## Written task:
Copy out the records from the line containing "coordinates (173, 238)." through the end of the records, keeping every character unchanged.

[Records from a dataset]

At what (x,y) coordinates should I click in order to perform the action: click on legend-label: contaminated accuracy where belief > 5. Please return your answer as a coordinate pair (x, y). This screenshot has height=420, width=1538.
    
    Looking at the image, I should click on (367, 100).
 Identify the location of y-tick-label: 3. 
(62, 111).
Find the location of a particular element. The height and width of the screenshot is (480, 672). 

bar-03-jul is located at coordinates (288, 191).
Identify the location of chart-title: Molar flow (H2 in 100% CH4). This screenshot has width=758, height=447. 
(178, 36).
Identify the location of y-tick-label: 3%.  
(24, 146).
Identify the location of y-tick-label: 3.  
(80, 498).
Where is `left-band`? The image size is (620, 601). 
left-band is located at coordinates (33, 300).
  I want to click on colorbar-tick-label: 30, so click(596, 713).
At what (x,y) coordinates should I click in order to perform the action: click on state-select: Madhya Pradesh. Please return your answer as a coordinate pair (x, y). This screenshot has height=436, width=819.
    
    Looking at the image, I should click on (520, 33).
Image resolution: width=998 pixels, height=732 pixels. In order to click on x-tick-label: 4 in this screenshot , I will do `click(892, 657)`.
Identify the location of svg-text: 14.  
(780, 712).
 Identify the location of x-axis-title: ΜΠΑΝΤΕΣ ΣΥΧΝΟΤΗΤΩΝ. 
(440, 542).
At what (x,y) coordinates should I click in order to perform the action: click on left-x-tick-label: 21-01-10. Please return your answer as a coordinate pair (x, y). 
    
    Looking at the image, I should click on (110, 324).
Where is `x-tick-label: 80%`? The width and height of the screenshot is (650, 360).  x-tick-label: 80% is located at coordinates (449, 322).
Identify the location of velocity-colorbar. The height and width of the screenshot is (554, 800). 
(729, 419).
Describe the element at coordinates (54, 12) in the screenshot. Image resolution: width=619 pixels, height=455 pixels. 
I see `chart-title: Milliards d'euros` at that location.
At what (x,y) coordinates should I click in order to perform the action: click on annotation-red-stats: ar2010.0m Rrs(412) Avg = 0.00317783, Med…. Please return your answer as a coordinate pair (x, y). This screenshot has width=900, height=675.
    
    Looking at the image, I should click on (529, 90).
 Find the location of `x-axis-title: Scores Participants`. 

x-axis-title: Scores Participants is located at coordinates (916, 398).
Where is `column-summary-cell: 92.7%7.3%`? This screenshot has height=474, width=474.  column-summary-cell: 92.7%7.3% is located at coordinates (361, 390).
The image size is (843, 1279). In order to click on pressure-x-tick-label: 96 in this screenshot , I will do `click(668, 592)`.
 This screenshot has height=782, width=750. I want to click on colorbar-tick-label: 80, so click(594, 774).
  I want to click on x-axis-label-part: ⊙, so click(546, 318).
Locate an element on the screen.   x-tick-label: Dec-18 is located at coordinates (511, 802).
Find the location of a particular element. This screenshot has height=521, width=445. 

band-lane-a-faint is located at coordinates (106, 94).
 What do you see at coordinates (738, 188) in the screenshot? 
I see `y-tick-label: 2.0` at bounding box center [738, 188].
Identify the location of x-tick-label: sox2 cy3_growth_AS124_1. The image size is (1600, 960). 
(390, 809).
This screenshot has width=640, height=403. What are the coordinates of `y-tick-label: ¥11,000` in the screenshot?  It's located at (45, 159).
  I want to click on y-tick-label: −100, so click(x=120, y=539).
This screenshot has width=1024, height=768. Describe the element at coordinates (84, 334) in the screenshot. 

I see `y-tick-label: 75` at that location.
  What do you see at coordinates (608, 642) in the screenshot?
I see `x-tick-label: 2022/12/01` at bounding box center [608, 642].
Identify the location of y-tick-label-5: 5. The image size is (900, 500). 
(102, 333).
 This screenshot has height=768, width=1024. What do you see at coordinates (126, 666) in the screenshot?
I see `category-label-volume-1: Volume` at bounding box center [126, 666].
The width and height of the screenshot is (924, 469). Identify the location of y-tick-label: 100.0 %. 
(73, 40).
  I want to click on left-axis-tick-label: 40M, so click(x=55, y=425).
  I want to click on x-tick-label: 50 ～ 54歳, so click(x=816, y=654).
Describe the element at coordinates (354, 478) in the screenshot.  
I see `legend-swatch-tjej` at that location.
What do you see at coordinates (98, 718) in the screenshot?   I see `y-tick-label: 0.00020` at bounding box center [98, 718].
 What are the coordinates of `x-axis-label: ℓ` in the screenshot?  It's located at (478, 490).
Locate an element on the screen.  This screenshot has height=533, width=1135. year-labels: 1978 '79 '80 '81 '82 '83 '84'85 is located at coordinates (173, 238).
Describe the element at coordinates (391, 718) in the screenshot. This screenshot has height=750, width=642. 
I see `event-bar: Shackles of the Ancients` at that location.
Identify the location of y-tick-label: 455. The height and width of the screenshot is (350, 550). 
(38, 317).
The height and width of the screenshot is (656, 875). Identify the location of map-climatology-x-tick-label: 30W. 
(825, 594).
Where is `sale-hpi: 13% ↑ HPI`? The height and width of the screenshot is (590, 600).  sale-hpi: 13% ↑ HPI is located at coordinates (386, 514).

## Answer space:
Locate an element on the screen.  This screenshot has height=533, width=1135. year-labels: 1978 '79 '80 '81 '82 '83 '84'85 is located at coordinates (173, 238).
Describe the element at coordinates (391, 718) in the screenshot. This screenshot has height=750, width=642. 
I see `event-bar: Shackles of the Ancients` at that location.
Identify the location of y-tick-label: 455. The height and width of the screenshot is (350, 550). 
(38, 317).
The height and width of the screenshot is (656, 875). Identify the location of map-climatology-x-tick-label: 30W. 
(825, 594).
Where is `sale-hpi: 13% ↑ HPI`? The height and width of the screenshot is (590, 600).  sale-hpi: 13% ↑ HPI is located at coordinates (386, 514).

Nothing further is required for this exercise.